Фонтан - Хэй Дэвид Скотт (читать книги без txt, fb2) 📗
В данный момент главное, что ей хочется знать, — совершил ли Тимми немыслимое, ведь она слышала только его крики, когда он бежал. А она балансирует мобилем на ладони, потому что длинные проволочные дуги не дадут ей поставить его, не сломав. Она изготовила эту штуку одной рукой, воткнув главную опору в ладонь другой руки. Там теперь маленькая капелька крови. Вдавленный стигмат. Перегнувшись через перила, она видит, что творение Тимми лежит в руинах, и сердце у нее разрывается.
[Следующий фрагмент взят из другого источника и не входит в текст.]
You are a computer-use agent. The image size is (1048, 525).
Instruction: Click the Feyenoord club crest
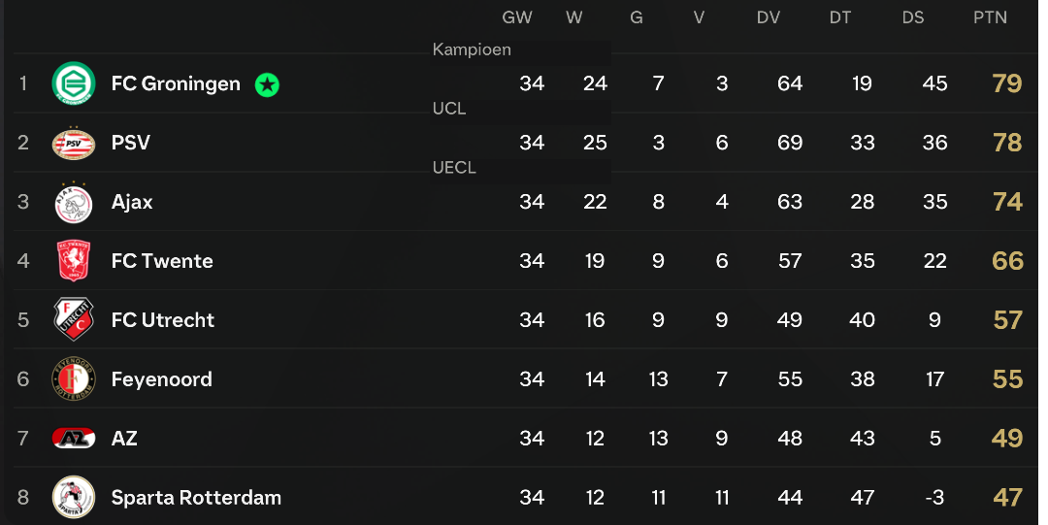73,379
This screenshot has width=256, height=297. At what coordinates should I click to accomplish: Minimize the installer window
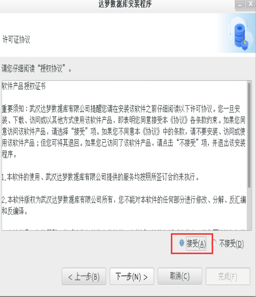[240, 5]
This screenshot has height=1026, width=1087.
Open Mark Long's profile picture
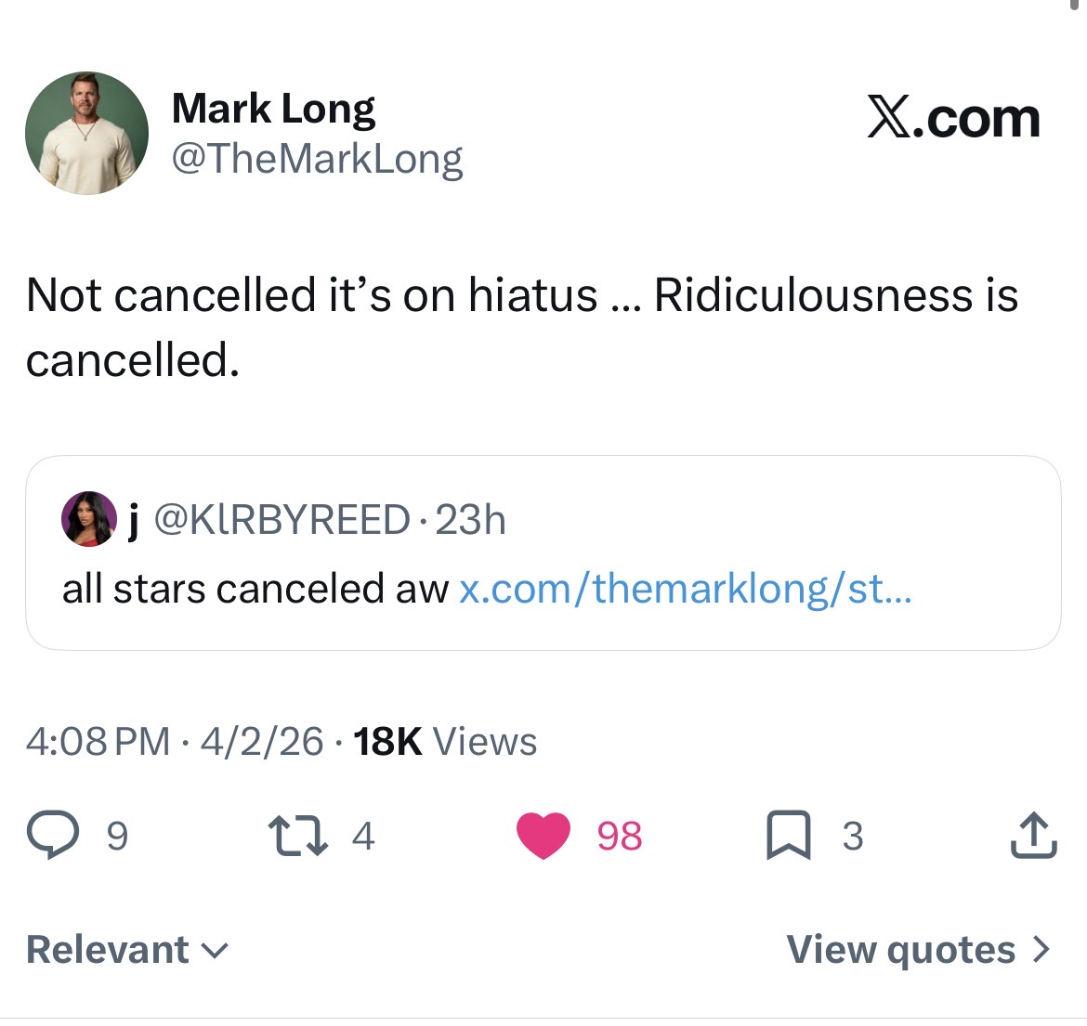pyautogui.click(x=86, y=133)
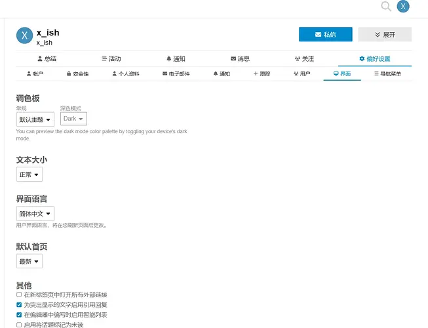Click the large x_ish profile avatar

(x=24, y=36)
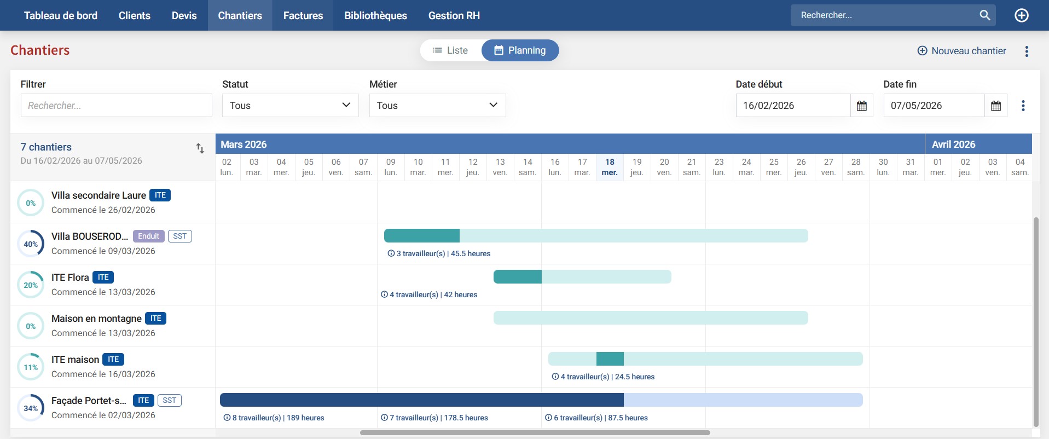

Дакворт чувствует себя беззащитным, голым, как новорожденный. Он не может ни отвернуться, ни отпустить какую-нибудь уничижительную ироничную реплику в адрес Табби Мастерсон. Табби Мастерсон, за сорок пять минут создавшей Произведение Искусства. Шедевр.
Еще один шедевр.
С каждым шажком, который Табби делает вниз по лестнице, становится все тише, пока в вестибюле не воцаряется безмолвие, как в зимней ночи. Язвительные комментарии шайки студентов-искусствоведов смолкают. Один, два, шесть человек преклоняют колени и обращаются к ней. К Табби. Именуя ее богиней.
Аксиома
Дакворт проводит в кабинете наверху летучку с куратором Лесом, лощеным обходительным мужчиной, судя по его выгоревшим редеющим светлым волосам, заядлым гольфистом, и критиком из «Лос-Анджелес таймс», который наконец представляется. Его зовут Эяль (Дакворт находит это имя труднопроизносимым). Пребывающий в отчаянии Уэйлон топчется в дальнем конце кабинета.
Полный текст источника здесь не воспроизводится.